- Work required -
Reproduce each of the following records verbatim, line for line.

[Begin]

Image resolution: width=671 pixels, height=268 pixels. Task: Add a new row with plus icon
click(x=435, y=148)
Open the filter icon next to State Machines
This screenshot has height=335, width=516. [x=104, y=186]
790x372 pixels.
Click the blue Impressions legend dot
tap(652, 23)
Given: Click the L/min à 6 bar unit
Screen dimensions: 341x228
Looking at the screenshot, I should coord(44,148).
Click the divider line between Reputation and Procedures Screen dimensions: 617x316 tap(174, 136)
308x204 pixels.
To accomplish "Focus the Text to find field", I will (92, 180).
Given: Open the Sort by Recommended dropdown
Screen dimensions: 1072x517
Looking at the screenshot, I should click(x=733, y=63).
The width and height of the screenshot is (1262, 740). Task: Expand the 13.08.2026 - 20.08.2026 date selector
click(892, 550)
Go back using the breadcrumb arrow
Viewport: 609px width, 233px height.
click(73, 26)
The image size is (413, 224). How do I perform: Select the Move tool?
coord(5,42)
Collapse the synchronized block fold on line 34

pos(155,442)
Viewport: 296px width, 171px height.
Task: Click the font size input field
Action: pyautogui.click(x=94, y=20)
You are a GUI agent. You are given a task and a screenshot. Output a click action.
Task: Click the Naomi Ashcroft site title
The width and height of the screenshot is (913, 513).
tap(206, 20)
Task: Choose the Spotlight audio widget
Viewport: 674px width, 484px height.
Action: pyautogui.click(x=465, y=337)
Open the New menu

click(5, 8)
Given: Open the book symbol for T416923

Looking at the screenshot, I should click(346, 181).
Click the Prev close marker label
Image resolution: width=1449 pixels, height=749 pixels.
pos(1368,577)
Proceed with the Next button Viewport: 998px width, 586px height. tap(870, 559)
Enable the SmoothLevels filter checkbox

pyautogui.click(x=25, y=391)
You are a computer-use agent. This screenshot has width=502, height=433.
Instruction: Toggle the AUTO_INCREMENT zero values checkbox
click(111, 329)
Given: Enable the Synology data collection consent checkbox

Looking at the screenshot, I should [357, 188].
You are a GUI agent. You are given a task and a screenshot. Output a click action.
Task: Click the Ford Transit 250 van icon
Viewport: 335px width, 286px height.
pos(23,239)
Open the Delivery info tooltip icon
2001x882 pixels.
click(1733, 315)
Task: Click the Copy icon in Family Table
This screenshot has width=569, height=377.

[End]

- Correct result -
Image resolution: width=671 pixels, height=268 pixels. Task: Add a new row with plus icon
click(x=435, y=148)
Open the filter icon next to State Machines
This screenshot has height=335, width=516. [x=104, y=186]
790x372 pixels.
Click the blue Impressions legend dot
tap(652, 23)
Given: Click the L/min à 6 bar unit
Screen dimensions: 341x228
Looking at the screenshot, I should coord(44,148).
Click the divider line between Reputation and Procedures Screen dimensions: 617x316 tap(174, 136)
308x204 pixels.
To accomplish "Focus the Text to find field", I will (92, 180).
Given: Open the Sort by Recommended dropdown
Screen dimensions: 1072x517
Looking at the screenshot, I should click(x=733, y=63).
The width and height of the screenshot is (1262, 740). Task: Expand the 13.08.2026 - 20.08.2026 date selector
click(892, 550)
Go back using the breadcrumb arrow
Viewport: 609px width, 233px height.
click(73, 26)
The image size is (413, 224). How do I perform: Select the Move tool?
coord(5,42)
Collapse the synchronized block fold on line 34

pos(155,442)
Viewport: 296px width, 171px height.
Task: Click the font size input field
Action: pyautogui.click(x=94, y=20)
You are a GUI agent. You are given a task and a screenshot. Output a click action.
Task: Click the Naomi Ashcroft site title
The width and height of the screenshot is (913, 513).
tap(206, 20)
Task: Choose the Spotlight audio widget
Viewport: 674px width, 484px height.
Action: pyautogui.click(x=465, y=337)
Open the New menu

click(5, 8)
Given: Open the book symbol for T416923

Looking at the screenshot, I should click(346, 181).
Click the Prev close marker label
Image resolution: width=1449 pixels, height=749 pixels.
pos(1368,577)
Proceed with the Next button Viewport: 998px width, 586px height. tap(870, 559)
Enable the SmoothLevels filter checkbox

pyautogui.click(x=25, y=391)
You are a computer-use agent. This screenshot has width=502, height=433.
Instruction: Toggle the AUTO_INCREMENT zero values checkbox
click(111, 329)
Given: Enable the Synology data collection consent checkbox

Looking at the screenshot, I should [357, 188].
You are a GUI agent. You are given a task and a screenshot. Output a click action.
Task: Click the Ford Transit 250 van icon
Viewport: 335px width, 286px height.
pos(23,239)
Open the Delivery info tooltip icon
2001x882 pixels.
click(1733, 315)
Task: Click the Copy icon in Family Table
This screenshot has width=569, height=377.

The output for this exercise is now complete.